* REQUIRED WORK
Only the lines from the one containing "Image resolution: width=731" through the one containing "Given: Expand regedit" should be printed, exactly as they appear below, with both ends included.

Segment Start: AVAILABLE DATA

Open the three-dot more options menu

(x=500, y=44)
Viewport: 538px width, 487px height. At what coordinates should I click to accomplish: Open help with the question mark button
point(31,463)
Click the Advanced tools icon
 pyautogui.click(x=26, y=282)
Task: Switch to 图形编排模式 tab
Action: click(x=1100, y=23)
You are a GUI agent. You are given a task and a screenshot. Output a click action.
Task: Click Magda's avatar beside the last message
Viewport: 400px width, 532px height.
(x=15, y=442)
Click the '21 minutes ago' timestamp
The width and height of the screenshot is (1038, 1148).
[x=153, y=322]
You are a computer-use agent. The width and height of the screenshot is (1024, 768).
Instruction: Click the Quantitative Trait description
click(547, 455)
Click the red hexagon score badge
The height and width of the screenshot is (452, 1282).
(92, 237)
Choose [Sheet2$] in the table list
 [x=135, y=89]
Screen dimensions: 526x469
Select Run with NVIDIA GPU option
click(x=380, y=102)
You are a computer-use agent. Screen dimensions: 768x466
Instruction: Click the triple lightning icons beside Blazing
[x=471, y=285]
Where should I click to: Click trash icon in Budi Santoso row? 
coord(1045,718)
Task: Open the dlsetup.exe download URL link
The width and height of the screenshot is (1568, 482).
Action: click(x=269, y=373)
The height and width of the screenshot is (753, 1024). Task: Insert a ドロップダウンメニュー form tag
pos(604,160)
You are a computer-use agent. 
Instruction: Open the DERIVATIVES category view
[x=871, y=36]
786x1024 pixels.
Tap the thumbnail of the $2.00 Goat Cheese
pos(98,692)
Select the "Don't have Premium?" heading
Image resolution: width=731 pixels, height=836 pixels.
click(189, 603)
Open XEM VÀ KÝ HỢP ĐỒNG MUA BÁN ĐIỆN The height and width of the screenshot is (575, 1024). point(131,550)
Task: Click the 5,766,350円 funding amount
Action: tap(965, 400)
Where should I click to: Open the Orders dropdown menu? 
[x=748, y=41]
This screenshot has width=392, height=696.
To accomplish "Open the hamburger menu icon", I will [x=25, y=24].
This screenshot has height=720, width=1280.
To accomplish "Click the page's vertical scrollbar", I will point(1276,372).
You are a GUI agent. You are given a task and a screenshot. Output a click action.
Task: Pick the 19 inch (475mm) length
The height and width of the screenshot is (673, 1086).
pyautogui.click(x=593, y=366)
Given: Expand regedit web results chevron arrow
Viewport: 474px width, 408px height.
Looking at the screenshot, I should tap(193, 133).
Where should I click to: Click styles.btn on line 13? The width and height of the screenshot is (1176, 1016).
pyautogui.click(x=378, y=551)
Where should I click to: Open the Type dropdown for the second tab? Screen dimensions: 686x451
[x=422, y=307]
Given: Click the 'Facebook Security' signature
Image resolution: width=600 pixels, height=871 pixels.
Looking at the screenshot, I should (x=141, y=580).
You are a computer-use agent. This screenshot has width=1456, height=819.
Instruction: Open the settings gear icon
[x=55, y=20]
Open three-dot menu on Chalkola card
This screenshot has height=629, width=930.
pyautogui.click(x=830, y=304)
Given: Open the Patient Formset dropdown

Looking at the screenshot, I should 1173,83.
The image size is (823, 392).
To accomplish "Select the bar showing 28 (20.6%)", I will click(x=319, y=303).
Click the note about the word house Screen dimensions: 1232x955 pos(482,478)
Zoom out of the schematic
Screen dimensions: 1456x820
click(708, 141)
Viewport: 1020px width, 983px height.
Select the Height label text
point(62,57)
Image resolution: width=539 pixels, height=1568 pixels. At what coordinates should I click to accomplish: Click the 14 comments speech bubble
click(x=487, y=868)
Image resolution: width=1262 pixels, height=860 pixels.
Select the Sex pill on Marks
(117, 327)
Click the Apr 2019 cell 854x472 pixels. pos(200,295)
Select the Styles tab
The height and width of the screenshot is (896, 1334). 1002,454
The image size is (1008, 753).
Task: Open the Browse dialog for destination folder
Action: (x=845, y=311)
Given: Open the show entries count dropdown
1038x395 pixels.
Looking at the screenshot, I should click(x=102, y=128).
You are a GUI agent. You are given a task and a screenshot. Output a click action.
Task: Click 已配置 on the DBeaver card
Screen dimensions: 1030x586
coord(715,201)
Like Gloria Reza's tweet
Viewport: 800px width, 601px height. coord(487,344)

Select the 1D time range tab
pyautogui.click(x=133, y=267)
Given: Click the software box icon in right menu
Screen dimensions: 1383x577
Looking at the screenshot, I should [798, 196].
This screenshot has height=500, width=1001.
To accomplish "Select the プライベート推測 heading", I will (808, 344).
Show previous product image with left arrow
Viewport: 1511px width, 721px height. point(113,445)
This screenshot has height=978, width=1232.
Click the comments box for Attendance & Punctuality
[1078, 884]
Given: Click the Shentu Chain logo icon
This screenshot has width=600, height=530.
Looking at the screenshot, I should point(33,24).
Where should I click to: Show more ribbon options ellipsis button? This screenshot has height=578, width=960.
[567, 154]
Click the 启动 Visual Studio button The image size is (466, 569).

Segment End: AVAILABLE DATA

* RESPONSE BELOW
Image resolution: width=731 pixels, height=836 pixels.
click(189, 603)
Open XEM VÀ KÝ HỢP ĐỒNG MUA BÁN ĐIỆN The height and width of the screenshot is (575, 1024). point(131,550)
Task: Click the 5,766,350円 funding amount
Action: tap(965, 400)
Where should I click to: Open the Orders dropdown menu? 
[x=748, y=41]
This screenshot has width=392, height=696.
To accomplish "Open the hamburger menu icon", I will [x=25, y=24].
This screenshot has height=720, width=1280.
To accomplish "Click the page's vertical scrollbar", I will point(1276,372).
You are a GUI agent. You are given a task and a screenshot. Output a click action.
Task: Pick the 19 inch (475mm) length
The height and width of the screenshot is (673, 1086).
pyautogui.click(x=593, y=366)
Given: Expand regedit web results chevron arrow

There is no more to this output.